- [TRECHO FORNECIDO]:
- - -
O viés do ESG contra os seres humanos provavelmente é inconsciente, mas é uma característica, e não um erro. As empresas sem funcionários não fazem greves nem têm problemas com seus sindicatos. Não há diferença salarial entre gêneros quando a produção é realizada por robôs e algoritmos. Os laboratórios de biotecnologia, onde um punhado de PhDs se esforça para encontrar a próxima molécula de sucesso de bilheteria, não têm pegada de carbono. As redes financeiras que desfrutam de um monopólio natural no processamento de pagamentos podem se dar ao luxo de marcar todas as caixas da lista de verificação de governança corporativa.
Isso me fez lembrar da diferença fundamental entre o mundo digital, no qual a classe gerencial prospera, e o mundo real. Por exemplo, um marciano descreveria corretamente meu trabalho como “mover bytes”: enviar e-mails, organizar webinars no Zoom, consumir pesquisas para chegar a insights de investimento, codificar para fazer backtest dessas ideias e, por fim, juntá-las usando um processador de texto. Muitas vezes acho o processo muito frustrante: por que não existe uma função python para fazer o que eu preciso? Por que a Bloomberg não coleta esse campo de dados?
- - -
- [EXCERTO DOS REGISTROS]:
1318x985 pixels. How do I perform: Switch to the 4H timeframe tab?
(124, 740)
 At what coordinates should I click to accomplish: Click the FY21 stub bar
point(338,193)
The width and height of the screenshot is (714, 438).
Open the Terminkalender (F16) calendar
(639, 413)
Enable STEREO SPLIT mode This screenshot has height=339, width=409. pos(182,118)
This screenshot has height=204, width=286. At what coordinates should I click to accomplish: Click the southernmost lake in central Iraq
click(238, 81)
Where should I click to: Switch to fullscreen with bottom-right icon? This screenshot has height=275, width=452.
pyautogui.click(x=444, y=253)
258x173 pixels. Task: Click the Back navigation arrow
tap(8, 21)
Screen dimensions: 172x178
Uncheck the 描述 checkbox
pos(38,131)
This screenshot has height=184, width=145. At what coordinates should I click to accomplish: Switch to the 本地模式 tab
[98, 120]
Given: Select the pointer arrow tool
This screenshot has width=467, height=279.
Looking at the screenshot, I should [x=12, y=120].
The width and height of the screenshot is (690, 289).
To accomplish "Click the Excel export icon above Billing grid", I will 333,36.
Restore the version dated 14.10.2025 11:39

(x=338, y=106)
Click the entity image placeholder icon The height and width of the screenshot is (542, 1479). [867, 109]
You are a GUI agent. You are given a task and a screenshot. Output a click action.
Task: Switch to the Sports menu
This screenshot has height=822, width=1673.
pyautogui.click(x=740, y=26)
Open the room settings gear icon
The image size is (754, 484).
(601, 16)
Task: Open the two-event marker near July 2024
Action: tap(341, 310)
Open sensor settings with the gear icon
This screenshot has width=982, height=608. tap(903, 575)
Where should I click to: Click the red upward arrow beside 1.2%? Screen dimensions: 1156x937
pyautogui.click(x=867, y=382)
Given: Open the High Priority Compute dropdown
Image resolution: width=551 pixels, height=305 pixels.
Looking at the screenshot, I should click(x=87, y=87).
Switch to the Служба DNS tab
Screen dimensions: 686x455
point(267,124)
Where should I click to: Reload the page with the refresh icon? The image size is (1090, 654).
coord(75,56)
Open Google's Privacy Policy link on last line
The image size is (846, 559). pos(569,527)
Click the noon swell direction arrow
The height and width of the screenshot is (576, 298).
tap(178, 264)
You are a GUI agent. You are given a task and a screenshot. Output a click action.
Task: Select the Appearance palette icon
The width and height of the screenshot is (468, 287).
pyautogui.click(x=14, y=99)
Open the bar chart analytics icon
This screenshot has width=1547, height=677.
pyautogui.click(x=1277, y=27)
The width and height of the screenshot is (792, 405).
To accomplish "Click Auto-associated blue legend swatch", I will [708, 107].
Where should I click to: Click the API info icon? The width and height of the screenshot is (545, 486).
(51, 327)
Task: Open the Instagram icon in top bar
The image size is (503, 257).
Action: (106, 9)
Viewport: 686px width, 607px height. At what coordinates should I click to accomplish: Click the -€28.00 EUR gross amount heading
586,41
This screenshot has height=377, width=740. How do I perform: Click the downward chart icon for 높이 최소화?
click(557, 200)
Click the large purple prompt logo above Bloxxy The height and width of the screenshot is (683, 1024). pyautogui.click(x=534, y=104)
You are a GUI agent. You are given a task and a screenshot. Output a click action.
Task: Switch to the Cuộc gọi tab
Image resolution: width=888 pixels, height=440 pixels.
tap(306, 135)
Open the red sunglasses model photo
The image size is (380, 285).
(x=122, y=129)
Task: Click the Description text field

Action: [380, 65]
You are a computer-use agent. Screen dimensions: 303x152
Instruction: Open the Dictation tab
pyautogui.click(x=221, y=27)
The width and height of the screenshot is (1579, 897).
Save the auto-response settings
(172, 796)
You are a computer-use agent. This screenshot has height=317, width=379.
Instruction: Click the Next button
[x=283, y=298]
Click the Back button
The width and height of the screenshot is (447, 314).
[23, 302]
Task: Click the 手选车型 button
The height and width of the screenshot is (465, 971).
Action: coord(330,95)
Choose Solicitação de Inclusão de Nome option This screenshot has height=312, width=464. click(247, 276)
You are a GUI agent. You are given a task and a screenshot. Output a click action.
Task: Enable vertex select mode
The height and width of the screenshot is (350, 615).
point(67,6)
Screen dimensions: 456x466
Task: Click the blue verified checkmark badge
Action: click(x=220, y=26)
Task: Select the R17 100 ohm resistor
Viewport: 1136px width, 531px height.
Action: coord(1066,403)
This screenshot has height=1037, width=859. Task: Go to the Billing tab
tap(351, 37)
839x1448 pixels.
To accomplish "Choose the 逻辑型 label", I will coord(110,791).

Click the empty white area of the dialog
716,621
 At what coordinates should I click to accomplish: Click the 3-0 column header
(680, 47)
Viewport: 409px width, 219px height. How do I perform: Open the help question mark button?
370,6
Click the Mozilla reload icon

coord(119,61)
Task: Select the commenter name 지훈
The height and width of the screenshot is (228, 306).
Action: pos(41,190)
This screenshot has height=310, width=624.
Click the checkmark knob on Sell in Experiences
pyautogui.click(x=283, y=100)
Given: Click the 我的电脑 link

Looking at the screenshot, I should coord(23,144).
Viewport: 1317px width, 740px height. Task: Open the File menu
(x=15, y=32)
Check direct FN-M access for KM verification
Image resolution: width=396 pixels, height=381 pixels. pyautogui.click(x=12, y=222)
- - -
- [TAREFAS A REALIZAR]:
a - Indique se cada afirmação abaixo está de acordo com o trecho sobre o viés do ESG. Para cada uma, responda sim ou não e cite as palavras do trecho que decidem a resposta. (i) As empresas sem funcionários não fazem greves. (ii) Os laboratórios de biotecnologia têm uma grande pegada de carbono. (iii) Quem escreve considera o próprio trabalho sempre agradável.
b - Retome o trecho sobre o viés do ESG e o trabalho de “mover bytes”, continuando o texto logo após a última frase apresentada.

- [RESPOSTAS ESPERADAS]:
a -
(i) Sim: “As empresas sem funcionários não fazem greves nem têm problemas com seus sindicatos.”
(ii) Não: “Os laboratórios de biotecnologia, onde um punhado de PhDs se esforça para encontrar a próxima molécula de sucesso de bilheteria, não têm pegada de carbono.”
(iii) Não: “Muitas vezes acho o processo muito frustrante”.

b -
Os problemas de movimentação de bytes são realmente muito irritantes para mim, mas o mundo real é pior. Lembrei-me disso quando estava tentando reformar meu banheiro: as tubulações não se encaixam. Os ângulos são tortos. A madeira apodrece. Os cupins comem as paredes. As travas das portas quebram. No mundo digital, posso solucionar problemas em meu código, apagar minha linha defeituosa e começar de novo. No mundo real, consertar erros requer várias idas ao Home Depot e, muitas vezes, derrubar o que levou dias para ser construído.
Isso me leva de volta ao backtest que executei em “A Anomalia do Valor Negativo”. Criei um portfólio de empresas com valor contábil tangível negativo, ou seja, os ativos físicos, como caixa, fábricas e edifícios, valem menos do que o passivo do balanço patrimonial. Apesar do princípio fundamental do investimento em valor (“compre coisas baratas”), minha estratégia metafísica de comprar coisas sem existência tangível superou de forma constante o desempenho do índice Russell 3.000, e a diferença aumentou este ano.
O investimento em ESG foi originalmente concebido como uma resposta às falhas do capitalismo, como uma forma de transformar a motivação do lucro em uma força para o bem. Entretanto, os filtros ESG recompensam involuntariamente as maiores doenças das sociedades pós-industriais: capitalismo do tipo “o vencedor leva tudo”, concentração monopolística e o desaparecimento de empregos para pessoas normais.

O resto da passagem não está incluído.